Freshly constructed hexagonal sampling grid

# Make the dataset more presentable
  hex_polys <- cbind(seq(1, length(g$geometry)), g)
  colnames(hex_polys) <- c("id_polygons", "geometry") # change colnames

Aggregate iNaturalist data into hex bins

Now that we have iNaturalist data formatted as points and a hex grid built for sampling those points, it’s time to bin those points into their appropriate hexagons. I do this using an intersect function that builds a dataframe by assigning each occurrence point to the hexagonal polygon that encompasses it’s coordinates. I then group those data by their new polygon identifier and plot the hexagon grid with a fill color gradient representing the number of unique occurrence points in that polygon.

Inspect the points overlaying the grid.

st_crs(st_GBIF) <- crs(hex_polys)
intersection <- st_intersection(x = hex_polys, y = st_GBIF)

int_result <- intersection %>% 
  group_by(id_polygons) 

plot(g, lwd=0.1)
plot(int_result$geometry, pch=19, cex=0.25, col=adjustcolor("cornflowerblue", alpha.f = 0.2), add=TRUE)

Hexagon grid laid over a distribution of iNaturalist points

Aggrigate points into hex bins

# Create storage device
species_richness <- rep(0, max(hex_polys$id_polygons))
hex_counts <- cbind(hex_polys, species_richness)

# Count points per hexagon
int_count <- intersection %>% 
  group_by(id_polygons, .drop = FALSE) %>% 
  count()

# Add counts to storage device
hex_counts$species_richness[int_count$id_polygons] <- int_count$n

# Plot
plot(hex_counts$geometry, lwd=0.001, 
     col=grey.colors(max(hex_counts$species_richness), rev = TRUE, start=0, end=1)[hex_counts$species_richness+1])
plot(int_result$geometry, pch=19, cex=0.05, col=adjustcolor("cornflowerblue", alpha.f = 0.2), add=TRUE)

iNaturalist occurance points aggrigated into hex bins. The color of the bin represents the number of different species detected in that hexagon.

Plot species richness using a fancy color scheme that works well for color-blind people

A count of the number of species in an area is called species richness. Species richness is a common proxy variable used to describe differences between ecosystems or health within a single ecosystem. It provides an incomplete description of an ecosystem, but species richness is still frequently used as a good indicator of ecosystem type and health because more complex ecosystems have more species and so, the number of species can often approximate complexity and complexity is a defining feature of ecosystems.

CHALLENGE 1: According to the hex-binning text, what is a count of the number of species in an area called?
The hex-binning text and the rows come from separate, unrelated sources.

RECORDED INFORMATION:
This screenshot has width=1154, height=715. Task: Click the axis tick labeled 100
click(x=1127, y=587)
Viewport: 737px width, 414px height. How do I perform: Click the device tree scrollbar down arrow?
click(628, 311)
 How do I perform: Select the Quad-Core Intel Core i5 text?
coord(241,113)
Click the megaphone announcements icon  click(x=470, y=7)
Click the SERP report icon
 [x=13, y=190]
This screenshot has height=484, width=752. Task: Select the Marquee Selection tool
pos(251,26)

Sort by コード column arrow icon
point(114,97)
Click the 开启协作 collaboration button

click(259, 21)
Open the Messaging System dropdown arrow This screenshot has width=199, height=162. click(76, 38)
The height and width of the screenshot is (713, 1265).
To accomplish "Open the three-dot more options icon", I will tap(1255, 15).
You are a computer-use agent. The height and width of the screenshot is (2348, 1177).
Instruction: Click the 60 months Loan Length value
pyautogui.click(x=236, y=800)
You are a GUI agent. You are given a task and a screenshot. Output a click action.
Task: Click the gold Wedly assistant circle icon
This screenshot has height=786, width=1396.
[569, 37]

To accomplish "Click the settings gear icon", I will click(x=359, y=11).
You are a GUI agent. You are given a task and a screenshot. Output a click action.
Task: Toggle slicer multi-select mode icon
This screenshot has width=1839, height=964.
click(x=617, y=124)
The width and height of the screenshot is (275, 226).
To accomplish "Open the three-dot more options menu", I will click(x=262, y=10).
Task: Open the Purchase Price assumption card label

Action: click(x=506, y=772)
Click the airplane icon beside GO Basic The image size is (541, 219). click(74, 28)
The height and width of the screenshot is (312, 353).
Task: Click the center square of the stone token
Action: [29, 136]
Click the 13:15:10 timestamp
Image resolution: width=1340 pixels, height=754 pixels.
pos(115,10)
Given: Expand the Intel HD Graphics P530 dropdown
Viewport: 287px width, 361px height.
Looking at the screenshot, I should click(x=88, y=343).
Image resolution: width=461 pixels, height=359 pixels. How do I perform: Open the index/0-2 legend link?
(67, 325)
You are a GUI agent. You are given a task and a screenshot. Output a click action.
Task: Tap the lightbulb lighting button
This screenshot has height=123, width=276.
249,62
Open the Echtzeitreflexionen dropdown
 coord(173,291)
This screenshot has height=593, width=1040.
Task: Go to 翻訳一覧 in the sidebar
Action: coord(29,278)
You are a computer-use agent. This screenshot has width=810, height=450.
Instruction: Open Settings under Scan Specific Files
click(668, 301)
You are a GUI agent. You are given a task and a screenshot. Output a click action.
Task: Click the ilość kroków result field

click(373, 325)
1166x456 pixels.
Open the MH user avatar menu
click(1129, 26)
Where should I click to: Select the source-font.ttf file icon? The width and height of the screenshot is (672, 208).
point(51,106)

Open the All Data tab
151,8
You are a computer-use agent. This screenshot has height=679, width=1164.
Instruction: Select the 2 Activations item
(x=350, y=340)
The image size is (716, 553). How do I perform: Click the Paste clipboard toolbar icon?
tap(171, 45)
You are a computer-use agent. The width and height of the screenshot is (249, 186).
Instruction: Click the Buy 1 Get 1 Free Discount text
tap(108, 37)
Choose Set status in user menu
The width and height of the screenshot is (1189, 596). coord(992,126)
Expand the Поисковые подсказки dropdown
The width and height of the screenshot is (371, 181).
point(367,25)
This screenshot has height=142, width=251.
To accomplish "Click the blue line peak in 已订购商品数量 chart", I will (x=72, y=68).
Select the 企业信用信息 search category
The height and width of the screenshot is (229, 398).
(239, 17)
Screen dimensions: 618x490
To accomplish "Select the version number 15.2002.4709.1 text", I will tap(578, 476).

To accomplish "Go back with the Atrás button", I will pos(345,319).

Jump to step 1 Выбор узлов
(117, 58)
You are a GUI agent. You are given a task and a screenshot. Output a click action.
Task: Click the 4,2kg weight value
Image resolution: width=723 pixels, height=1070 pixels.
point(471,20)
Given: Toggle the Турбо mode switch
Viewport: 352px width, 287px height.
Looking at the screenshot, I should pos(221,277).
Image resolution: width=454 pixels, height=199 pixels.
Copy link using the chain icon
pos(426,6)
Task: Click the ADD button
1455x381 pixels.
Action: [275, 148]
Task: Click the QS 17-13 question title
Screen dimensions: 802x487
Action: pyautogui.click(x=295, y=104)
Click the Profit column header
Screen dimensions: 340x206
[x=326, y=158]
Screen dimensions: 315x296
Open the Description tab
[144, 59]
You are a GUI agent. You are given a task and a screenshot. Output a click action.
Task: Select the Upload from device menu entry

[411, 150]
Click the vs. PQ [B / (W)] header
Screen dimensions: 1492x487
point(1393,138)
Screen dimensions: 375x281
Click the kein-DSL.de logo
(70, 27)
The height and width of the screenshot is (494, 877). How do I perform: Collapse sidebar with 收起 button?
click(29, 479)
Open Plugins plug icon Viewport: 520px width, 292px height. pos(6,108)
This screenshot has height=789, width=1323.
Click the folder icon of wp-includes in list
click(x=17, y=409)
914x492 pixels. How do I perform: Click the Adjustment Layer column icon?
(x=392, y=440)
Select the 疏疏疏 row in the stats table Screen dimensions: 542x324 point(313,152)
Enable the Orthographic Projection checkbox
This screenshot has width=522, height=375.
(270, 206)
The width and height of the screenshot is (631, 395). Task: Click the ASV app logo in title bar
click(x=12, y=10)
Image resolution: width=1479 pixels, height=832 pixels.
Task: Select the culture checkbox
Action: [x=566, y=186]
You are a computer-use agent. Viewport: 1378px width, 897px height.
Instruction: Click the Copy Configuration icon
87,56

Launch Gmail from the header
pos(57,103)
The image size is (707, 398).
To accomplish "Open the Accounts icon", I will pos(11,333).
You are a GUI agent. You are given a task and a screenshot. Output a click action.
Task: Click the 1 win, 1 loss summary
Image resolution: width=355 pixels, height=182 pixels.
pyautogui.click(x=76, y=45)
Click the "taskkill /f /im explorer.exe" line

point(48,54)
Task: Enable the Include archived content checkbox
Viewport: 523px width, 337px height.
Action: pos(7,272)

CHALLENGE 2: Rescale the rows, starting with the first line of the rows and going on through the line containing "Open the Messaging", both included, and reproduce these lines alone, requests and all. Multiply every coordinate in the answers by 0.3 and round to whole numbers, with halves rounded up.

RESULT 1: Species richness.

RESULT 2:
This screenshot has width=1154, height=715. Task: Click the axis tick labeled 100
click(x=338, y=176)
Viewport: 737px width, 414px height. How do I perform: Click the device tree scrollbar down arrow?
click(188, 93)
 How do I perform: Select the Quad-Core Intel Core i5 text?
coord(72,34)
Click the megaphone announcements icon  click(x=141, y=2)
Click the SERP report icon
 [x=4, y=57]
This screenshot has height=484, width=752. Task: Select the Marquee Selection tool
pos(75,8)

Sort by コード column arrow icon
point(34,29)
Click the 开启协作 collaboration button

click(78, 6)
Open the Messaging System dropdown arrow This screenshot has width=199, height=162. click(23, 11)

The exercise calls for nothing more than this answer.